Work instructions:
Restate each of the lines given below, word for word.

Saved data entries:
== Segment start ==

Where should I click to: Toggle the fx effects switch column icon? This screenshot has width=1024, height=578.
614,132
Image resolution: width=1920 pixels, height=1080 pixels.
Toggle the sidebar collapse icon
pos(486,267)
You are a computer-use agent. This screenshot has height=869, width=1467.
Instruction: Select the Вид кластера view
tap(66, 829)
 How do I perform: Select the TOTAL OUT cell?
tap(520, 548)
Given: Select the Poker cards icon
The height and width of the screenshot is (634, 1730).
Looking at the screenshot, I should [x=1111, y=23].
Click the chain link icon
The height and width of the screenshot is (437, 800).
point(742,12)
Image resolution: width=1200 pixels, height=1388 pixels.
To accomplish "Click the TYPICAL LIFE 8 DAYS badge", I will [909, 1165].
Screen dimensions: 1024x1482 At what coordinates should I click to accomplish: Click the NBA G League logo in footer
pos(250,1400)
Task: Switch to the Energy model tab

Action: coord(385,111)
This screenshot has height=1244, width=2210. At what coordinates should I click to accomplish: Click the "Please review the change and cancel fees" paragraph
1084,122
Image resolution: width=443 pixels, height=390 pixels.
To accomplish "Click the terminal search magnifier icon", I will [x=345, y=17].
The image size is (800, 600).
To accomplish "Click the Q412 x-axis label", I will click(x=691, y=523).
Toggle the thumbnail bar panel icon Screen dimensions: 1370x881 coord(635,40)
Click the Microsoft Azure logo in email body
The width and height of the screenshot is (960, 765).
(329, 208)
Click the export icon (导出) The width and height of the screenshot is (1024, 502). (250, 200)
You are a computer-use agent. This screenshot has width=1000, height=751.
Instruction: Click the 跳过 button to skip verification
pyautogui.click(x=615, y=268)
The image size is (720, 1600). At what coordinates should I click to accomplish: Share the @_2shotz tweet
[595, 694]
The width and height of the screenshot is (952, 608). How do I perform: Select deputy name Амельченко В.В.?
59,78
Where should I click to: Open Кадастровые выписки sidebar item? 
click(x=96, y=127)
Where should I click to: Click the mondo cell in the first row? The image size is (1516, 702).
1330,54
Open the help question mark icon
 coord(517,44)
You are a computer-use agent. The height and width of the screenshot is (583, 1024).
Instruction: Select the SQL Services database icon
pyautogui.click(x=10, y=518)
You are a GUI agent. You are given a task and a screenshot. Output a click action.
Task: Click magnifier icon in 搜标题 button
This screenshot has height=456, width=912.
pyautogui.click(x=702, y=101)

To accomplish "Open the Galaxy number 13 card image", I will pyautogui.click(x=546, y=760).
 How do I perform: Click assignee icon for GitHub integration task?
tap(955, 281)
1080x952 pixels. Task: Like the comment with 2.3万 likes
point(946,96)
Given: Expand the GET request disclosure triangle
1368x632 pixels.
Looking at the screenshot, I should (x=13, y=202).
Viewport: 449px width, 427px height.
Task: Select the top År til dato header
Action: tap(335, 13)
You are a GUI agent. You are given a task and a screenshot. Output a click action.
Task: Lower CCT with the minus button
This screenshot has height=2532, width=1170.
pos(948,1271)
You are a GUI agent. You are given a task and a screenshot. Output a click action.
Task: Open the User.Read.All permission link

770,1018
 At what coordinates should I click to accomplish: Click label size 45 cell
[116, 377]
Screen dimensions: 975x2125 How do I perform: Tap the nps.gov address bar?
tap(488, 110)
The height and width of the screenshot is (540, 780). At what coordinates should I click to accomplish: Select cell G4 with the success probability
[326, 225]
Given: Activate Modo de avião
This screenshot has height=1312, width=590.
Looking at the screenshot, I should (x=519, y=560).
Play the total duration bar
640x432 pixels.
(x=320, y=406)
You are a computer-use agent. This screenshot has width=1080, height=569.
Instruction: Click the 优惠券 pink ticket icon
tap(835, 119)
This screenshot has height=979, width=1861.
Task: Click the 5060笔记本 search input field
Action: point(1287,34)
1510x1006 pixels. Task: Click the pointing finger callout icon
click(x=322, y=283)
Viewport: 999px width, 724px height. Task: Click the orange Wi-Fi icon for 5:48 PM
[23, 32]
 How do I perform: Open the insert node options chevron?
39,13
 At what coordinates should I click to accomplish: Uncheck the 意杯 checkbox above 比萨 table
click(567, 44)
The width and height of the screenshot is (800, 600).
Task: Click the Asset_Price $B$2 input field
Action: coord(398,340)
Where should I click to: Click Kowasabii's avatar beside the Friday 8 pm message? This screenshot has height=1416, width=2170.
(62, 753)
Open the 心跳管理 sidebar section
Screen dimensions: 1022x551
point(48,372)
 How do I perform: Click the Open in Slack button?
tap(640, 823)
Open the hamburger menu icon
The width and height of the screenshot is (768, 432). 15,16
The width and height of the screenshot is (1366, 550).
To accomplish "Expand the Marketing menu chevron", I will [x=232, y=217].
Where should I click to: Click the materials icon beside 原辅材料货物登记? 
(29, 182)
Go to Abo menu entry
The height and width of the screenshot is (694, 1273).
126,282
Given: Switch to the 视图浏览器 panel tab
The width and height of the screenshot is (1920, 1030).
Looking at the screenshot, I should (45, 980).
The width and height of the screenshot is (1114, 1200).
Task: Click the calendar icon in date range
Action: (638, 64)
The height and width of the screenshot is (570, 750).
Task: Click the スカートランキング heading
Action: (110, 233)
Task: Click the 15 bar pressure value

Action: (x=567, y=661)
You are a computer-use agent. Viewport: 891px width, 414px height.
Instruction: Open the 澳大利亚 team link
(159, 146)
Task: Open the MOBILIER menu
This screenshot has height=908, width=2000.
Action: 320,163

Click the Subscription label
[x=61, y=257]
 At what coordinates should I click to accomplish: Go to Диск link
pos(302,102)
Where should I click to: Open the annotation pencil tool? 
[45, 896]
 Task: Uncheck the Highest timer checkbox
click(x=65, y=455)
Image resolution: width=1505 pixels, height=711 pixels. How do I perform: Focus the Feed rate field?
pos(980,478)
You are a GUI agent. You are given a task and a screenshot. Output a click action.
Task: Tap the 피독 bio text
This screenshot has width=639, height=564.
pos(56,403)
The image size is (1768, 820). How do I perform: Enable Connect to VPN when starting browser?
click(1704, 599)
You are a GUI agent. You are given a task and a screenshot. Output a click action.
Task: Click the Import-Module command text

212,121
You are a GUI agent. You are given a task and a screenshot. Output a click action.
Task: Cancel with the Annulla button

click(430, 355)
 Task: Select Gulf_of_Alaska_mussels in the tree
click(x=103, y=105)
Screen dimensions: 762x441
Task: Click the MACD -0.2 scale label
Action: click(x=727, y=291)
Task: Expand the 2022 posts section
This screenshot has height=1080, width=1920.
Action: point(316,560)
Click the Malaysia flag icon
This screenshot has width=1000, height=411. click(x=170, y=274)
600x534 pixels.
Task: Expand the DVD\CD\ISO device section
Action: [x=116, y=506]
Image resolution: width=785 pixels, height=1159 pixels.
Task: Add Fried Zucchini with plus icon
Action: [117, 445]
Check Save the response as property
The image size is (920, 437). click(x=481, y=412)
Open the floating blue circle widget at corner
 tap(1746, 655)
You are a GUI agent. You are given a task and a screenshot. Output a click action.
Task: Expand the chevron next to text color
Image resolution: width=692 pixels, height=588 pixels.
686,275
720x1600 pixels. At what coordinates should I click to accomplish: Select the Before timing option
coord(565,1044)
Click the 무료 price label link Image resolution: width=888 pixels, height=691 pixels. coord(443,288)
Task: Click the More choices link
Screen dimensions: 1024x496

== Segment end ==

Task solution:
Where should I click to: Toggle the fx effects switch column icon? This screenshot has width=1024, height=578.
614,132
Image resolution: width=1920 pixels, height=1080 pixels.
Toggle the sidebar collapse icon
pos(486,267)
You are a computer-use agent. This screenshot has height=869, width=1467.
Instruction: Select the Вид кластера view
tap(66, 829)
 How do I perform: Select the TOTAL OUT cell?
tap(520, 548)
Given: Select the Poker cards icon
The height and width of the screenshot is (634, 1730).
Looking at the screenshot, I should [x=1111, y=23].
Click the chain link icon
The height and width of the screenshot is (437, 800).
point(742,12)
Image resolution: width=1200 pixels, height=1388 pixels.
To accomplish "Click the TYPICAL LIFE 8 DAYS badge", I will [909, 1165].
Screen dimensions: 1024x1482 At what coordinates should I click to accomplish: Click the NBA G League logo in footer
pos(250,1400)
Task: Switch to the Energy model tab

Action: coord(385,111)
This screenshot has height=1244, width=2210. At what coordinates should I click to accomplish: Click the "Please review the change and cancel fees" paragraph
1084,122
Image resolution: width=443 pixels, height=390 pixels.
To accomplish "Click the terminal search magnifier icon", I will [x=345, y=17].
The image size is (800, 600).
To accomplish "Click the Q412 x-axis label", I will click(x=691, y=523).
Toggle the thumbnail bar panel icon Screen dimensions: 1370x881 coord(635,40)
Click the Microsoft Azure logo in email body
The width and height of the screenshot is (960, 765).
(329, 208)
Click the export icon (导出) The width and height of the screenshot is (1024, 502). (250, 200)
You are a computer-use agent. This screenshot has width=1000, height=751.
Instruction: Click the 跳过 button to skip verification
pyautogui.click(x=615, y=268)
The image size is (720, 1600). At what coordinates should I click to accomplish: Share the @_2shotz tweet
[595, 694]
The width and height of the screenshot is (952, 608). How do I perform: Select deputy name Амельченко В.В.?
59,78
Where should I click to: Open Кадастровые выписки sidebar item? 
click(x=96, y=127)
Where should I click to: Click the mondo cell in the first row? The image size is (1516, 702).
1330,54
Open the help question mark icon
 coord(517,44)
You are a computer-use agent. The height and width of the screenshot is (583, 1024).
Instruction: Select the SQL Services database icon
pyautogui.click(x=10, y=518)
You are a GUI agent. You are given a task and a screenshot. Output a click action.
Task: Click magnifier icon in 搜标题 button
This screenshot has height=456, width=912.
pyautogui.click(x=702, y=101)

To accomplish "Open the Galaxy number 13 card image", I will pyautogui.click(x=546, y=760).
 How do I perform: Click assignee icon for GitHub integration task?
tap(955, 281)
1080x952 pixels. Task: Like the comment with 2.3万 likes
point(946,96)
Given: Expand the GET request disclosure triangle
1368x632 pixels.
Looking at the screenshot, I should (x=13, y=202).
Viewport: 449px width, 427px height.
Task: Select the top År til dato header
Action: tap(335, 13)
You are a GUI agent. You are given a task and a screenshot. Output a click action.
Task: Lower CCT with the minus button
This screenshot has height=2532, width=1170.
pos(948,1271)
You are a GUI agent. You are given a task and a screenshot. Output a click action.
Task: Open the User.Read.All permission link

770,1018
 At what coordinates should I click to accomplish: Click label size 45 cell
[116, 377]
Screen dimensions: 975x2125 How do I perform: Tap the nps.gov address bar?
tap(488, 110)
The height and width of the screenshot is (540, 780). At what coordinates should I click to accomplish: Select cell G4 with the success probability
[326, 225]
Given: Activate Modo de avião
This screenshot has height=1312, width=590.
Looking at the screenshot, I should (x=519, y=560).
Play the total duration bar
640x432 pixels.
(x=320, y=406)
You are a computer-use agent. This screenshot has width=1080, height=569.
Instruction: Click the 优惠券 pink ticket icon
tap(835, 119)
This screenshot has height=979, width=1861.
Task: Click the 5060笔记本 search input field
Action: point(1287,34)
1510x1006 pixels. Task: Click the pointing finger callout icon
click(x=322, y=283)
Viewport: 999px width, 724px height. Task: Click the orange Wi-Fi icon for 5:48 PM
[23, 32]
 How do I perform: Open the insert node options chevron?
39,13
 At what coordinates should I click to accomplish: Uncheck the 意杯 checkbox above 比萨 table
click(567, 44)
The width and height of the screenshot is (800, 600).
Task: Click the Asset_Price $B$2 input field
Action: coord(398,340)
Where should I click to: Click Kowasabii's avatar beside the Friday 8 pm message? This screenshot has height=1416, width=2170.
(62, 753)
Open the 心跳管理 sidebar section
Screen dimensions: 1022x551
point(48,372)
 How do I perform: Click the Open in Slack button?
tap(640, 823)
Open the hamburger menu icon
The width and height of the screenshot is (768, 432). 15,16
The width and height of the screenshot is (1366, 550).
To accomplish "Expand the Marketing menu chevron", I will [x=232, y=217].
Where should I click to: Click the materials icon beside 原辅材料货物登记? 
(29, 182)
Go to Abo menu entry
The height and width of the screenshot is (694, 1273).
126,282
Given: Switch to the 视图浏览器 panel tab
The width and height of the screenshot is (1920, 1030).
Looking at the screenshot, I should (45, 980).
The width and height of the screenshot is (1114, 1200).
Task: Click the calendar icon in date range
Action: (638, 64)
The height and width of the screenshot is (570, 750).
Task: Click the スカートランキング heading
Action: (110, 233)
Task: Click the 15 bar pressure value

Action: (x=567, y=661)
You are a computer-use agent. Viewport: 891px width, 414px height.
Instruction: Open the 澳大利亚 team link
(159, 146)
Task: Open the MOBILIER menu
This screenshot has height=908, width=2000.
Action: 320,163

Click the Subscription label
[x=61, y=257]
 At what coordinates should I click to accomplish: Go to Диск link
pos(302,102)
Where should I click to: Open the annotation pencil tool? 
[45, 896]
 Task: Uncheck the Highest timer checkbox
click(x=65, y=455)
Image resolution: width=1505 pixels, height=711 pixels. How do I perform: Focus the Feed rate field?
pos(980,478)
You are a GUI agent. You are given a task and a screenshot. Output a click action.
Task: Tap the 피독 bio text
This screenshot has width=639, height=564.
pos(56,403)
The image size is (1768, 820). How do I perform: Enable Connect to VPN when starting browser?
click(1704, 599)
You are a GUI agent. You are given a task and a screenshot. Output a click action.
Task: Click the Import-Module command text

212,121
You are a GUI agent. You are given a task and a screenshot. Output a click action.
Task: Cancel with the Annulla button

click(430, 355)
 Task: Select Gulf_of_Alaska_mussels in the tree
click(x=103, y=105)
Screen dimensions: 762x441
Task: Click the MACD -0.2 scale label
Action: click(x=727, y=291)
Task: Expand the 2022 posts section
This screenshot has height=1080, width=1920.
Action: point(316,560)
Click the Malaysia flag icon
This screenshot has width=1000, height=411. click(x=170, y=274)
600x534 pixels.
Task: Expand the DVD\CD\ISO device section
Action: [x=116, y=506]
Image resolution: width=785 pixels, height=1159 pixels.
Task: Add Fried Zucchini with plus icon
Action: [117, 445]
Check Save the response as property
The image size is (920, 437). click(x=481, y=412)
Open the floating blue circle widget at corner
 tap(1746, 655)
You are a GUI agent. You are given a task and a screenshot. Output a click action.
Task: Expand the chevron next to text color
Image resolution: width=692 pixels, height=588 pixels.
686,275
720x1600 pixels. At what coordinates should I click to accomplish: Select the Before timing option
coord(565,1044)
Click the 무료 price label link Image resolution: width=888 pixels, height=691 pixels. coord(443,288)
Task: Click the More choices link
Screen dimensions: 1024x496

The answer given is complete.